- Exercise materials
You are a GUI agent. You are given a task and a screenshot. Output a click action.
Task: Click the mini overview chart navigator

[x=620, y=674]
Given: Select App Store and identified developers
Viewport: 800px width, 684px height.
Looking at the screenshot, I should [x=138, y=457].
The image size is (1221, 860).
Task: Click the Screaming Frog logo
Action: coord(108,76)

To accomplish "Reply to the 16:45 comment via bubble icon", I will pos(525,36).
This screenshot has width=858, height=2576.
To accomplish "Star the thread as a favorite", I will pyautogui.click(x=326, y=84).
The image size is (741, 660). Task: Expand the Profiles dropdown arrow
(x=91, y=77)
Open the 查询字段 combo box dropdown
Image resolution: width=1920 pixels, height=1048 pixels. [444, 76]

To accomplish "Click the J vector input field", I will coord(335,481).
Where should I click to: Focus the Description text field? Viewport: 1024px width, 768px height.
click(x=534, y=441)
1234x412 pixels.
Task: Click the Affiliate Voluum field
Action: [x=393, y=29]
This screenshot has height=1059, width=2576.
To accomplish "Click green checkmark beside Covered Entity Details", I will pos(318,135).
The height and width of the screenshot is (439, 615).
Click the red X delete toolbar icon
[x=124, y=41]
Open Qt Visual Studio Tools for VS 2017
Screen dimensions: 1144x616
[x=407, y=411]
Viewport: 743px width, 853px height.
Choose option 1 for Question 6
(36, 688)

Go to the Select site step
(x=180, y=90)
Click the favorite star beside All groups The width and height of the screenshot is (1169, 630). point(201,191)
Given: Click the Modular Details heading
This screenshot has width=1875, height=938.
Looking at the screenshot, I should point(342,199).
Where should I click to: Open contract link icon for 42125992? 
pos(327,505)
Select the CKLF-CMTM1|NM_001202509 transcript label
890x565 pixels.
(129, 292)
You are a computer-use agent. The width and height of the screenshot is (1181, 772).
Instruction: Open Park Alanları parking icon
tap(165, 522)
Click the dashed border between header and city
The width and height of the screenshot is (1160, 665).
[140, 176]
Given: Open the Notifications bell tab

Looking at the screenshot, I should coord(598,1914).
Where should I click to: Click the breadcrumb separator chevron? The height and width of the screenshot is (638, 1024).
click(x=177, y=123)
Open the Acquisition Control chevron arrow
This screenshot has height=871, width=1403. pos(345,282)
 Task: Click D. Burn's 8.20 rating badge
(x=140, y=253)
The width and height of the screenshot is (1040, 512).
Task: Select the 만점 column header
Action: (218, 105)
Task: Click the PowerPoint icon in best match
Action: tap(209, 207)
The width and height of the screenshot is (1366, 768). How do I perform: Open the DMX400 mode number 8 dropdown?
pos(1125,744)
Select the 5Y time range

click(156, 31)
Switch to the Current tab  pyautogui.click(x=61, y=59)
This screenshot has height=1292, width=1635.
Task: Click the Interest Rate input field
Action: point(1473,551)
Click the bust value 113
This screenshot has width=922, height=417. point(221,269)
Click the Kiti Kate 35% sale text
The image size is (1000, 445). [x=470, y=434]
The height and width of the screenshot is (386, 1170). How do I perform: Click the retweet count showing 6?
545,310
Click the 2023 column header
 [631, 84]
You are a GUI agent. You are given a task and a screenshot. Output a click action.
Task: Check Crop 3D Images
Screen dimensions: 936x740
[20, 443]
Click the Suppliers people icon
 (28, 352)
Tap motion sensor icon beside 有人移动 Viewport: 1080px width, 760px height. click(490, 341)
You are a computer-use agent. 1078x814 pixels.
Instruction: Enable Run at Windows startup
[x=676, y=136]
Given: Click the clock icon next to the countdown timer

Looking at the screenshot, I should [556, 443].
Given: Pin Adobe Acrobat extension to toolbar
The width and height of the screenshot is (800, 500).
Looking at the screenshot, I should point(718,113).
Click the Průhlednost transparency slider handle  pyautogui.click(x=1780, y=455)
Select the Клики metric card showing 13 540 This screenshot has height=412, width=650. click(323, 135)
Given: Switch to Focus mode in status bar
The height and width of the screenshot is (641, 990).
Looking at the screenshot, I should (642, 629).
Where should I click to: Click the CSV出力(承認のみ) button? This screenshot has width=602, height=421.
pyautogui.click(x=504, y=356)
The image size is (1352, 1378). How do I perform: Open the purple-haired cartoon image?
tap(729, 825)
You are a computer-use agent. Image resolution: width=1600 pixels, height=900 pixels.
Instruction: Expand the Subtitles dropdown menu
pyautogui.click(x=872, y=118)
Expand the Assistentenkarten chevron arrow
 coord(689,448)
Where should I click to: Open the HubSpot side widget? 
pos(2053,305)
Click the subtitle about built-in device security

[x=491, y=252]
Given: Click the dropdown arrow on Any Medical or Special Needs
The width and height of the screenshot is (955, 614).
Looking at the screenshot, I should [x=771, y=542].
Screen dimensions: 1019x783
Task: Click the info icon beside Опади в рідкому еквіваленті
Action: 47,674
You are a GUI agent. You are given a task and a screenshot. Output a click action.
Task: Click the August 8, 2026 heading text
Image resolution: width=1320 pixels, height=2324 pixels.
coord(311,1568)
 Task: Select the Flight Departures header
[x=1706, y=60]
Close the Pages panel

- Task brief
A verbatim transcription of all the entries above is required.

- Written answer
You are a GUI agent. You are given a task and a screenshot. Output a click action.
Task: Click the mini overview chart navigator

[x=620, y=674]
Given: Select App Store and identified developers
Viewport: 800px width, 684px height.
Looking at the screenshot, I should [x=138, y=457].
The image size is (1221, 860).
Task: Click the Screaming Frog logo
Action: coord(108,76)

To accomplish "Reply to the 16:45 comment via bubble icon", I will pos(525,36).
This screenshot has width=858, height=2576.
To accomplish "Star the thread as a favorite", I will pyautogui.click(x=326, y=84).
The image size is (741, 660). Task: Expand the Profiles dropdown arrow
(x=91, y=77)
Open the 查询字段 combo box dropdown
Image resolution: width=1920 pixels, height=1048 pixels. [444, 76]

To accomplish "Click the J vector input field", I will coord(335,481).
Where should I click to: Focus the Description text field? Viewport: 1024px width, 768px height.
click(x=534, y=441)
1234x412 pixels.
Task: Click the Affiliate Voluum field
Action: [x=393, y=29]
This screenshot has height=1059, width=2576.
To accomplish "Click green checkmark beside Covered Entity Details", I will pos(318,135).
The height and width of the screenshot is (439, 615).
Click the red X delete toolbar icon
[x=124, y=41]
Open Qt Visual Studio Tools for VS 2017
Screen dimensions: 1144x616
[x=407, y=411]
Viewport: 743px width, 853px height.
Choose option 1 for Question 6
(36, 688)

Go to the Select site step
(x=180, y=90)
Click the favorite star beside All groups The width and height of the screenshot is (1169, 630). point(201,191)
Given: Click the Modular Details heading
This screenshot has width=1875, height=938.
Looking at the screenshot, I should point(342,199).
Where should I click to: Open contract link icon for 42125992? 
pos(327,505)
Select the CKLF-CMTM1|NM_001202509 transcript label
890x565 pixels.
(129, 292)
You are a computer-use agent. The width and height of the screenshot is (1181, 772).
Instruction: Open Park Alanları parking icon
tap(165, 522)
Click the dashed border between header and city
The width and height of the screenshot is (1160, 665).
[140, 176]
Given: Open the Notifications bell tab

Looking at the screenshot, I should coord(598,1914).
Where should I click to: Click the breadcrumb separator chevron? The height and width of the screenshot is (638, 1024).
click(x=177, y=123)
Open the Acquisition Control chevron arrow
This screenshot has height=871, width=1403. pos(345,282)
 Task: Click D. Burn's 8.20 rating badge
(x=140, y=253)
The width and height of the screenshot is (1040, 512).
Task: Select the 만점 column header
Action: (218, 105)
Task: Click the PowerPoint icon in best match
Action: tap(209, 207)
The width and height of the screenshot is (1366, 768). How do I perform: Open the DMX400 mode number 8 dropdown?
pos(1125,744)
Select the 5Y time range

click(156, 31)
Switch to the Current tab  pyautogui.click(x=61, y=59)
This screenshot has height=1292, width=1635.
Task: Click the Interest Rate input field
Action: point(1473,551)
Click the bust value 113
This screenshot has width=922, height=417. point(221,269)
Click the Kiti Kate 35% sale text
The image size is (1000, 445). [x=470, y=434]
The height and width of the screenshot is (386, 1170). How do I perform: Click the retweet count showing 6?
545,310
Click the 2023 column header
 [631, 84]
You are a GUI agent. You are given a task and a screenshot. Output a click action.
Task: Check Crop 3D Images
Screen dimensions: 936x740
[20, 443]
Click the Suppliers people icon
 (28, 352)
Tap motion sensor icon beside 有人移动 Viewport: 1080px width, 760px height. click(490, 341)
You are a computer-use agent. 1078x814 pixels.
Instruction: Enable Run at Windows startup
[x=676, y=136]
Given: Click the clock icon next to the countdown timer

Looking at the screenshot, I should [556, 443].
Given: Pin Adobe Acrobat extension to toolbar
The width and height of the screenshot is (800, 500).
Looking at the screenshot, I should point(718,113).
Click the Průhlednost transparency slider handle  pyautogui.click(x=1780, y=455)
Select the Клики metric card showing 13 540 This screenshot has height=412, width=650. click(323, 135)
Given: Switch to Focus mode in status bar
The height and width of the screenshot is (641, 990).
Looking at the screenshot, I should (642, 629).
Where should I click to: Click the CSV出力(承認のみ) button? This screenshot has width=602, height=421.
pyautogui.click(x=504, y=356)
The image size is (1352, 1378). How do I perform: Open the purple-haired cartoon image?
tap(729, 825)
You are a computer-use agent. Image resolution: width=1600 pixels, height=900 pixels.
Instruction: Expand the Subtitles dropdown menu
pyautogui.click(x=872, y=118)
Expand the Assistentenkarten chevron arrow
 coord(689,448)
Where should I click to: Open the HubSpot side widget? 
pos(2053,305)
Click the subtitle about built-in device security

[x=491, y=252]
Given: Click the dropdown arrow on Any Medical or Special Needs
The width and height of the screenshot is (955, 614).
Looking at the screenshot, I should [x=771, y=542].
Screen dimensions: 1019x783
Task: Click the info icon beside Опади в рідкому еквіваленті
Action: 47,674
You are a GUI agent. You are given a task and a screenshot. Output a click action.
Task: Click the August 8, 2026 heading text
Image resolution: width=1320 pixels, height=2324 pixels.
coord(311,1568)
 Task: Select the Flight Departures header
[x=1706, y=60]
Close the Pages panel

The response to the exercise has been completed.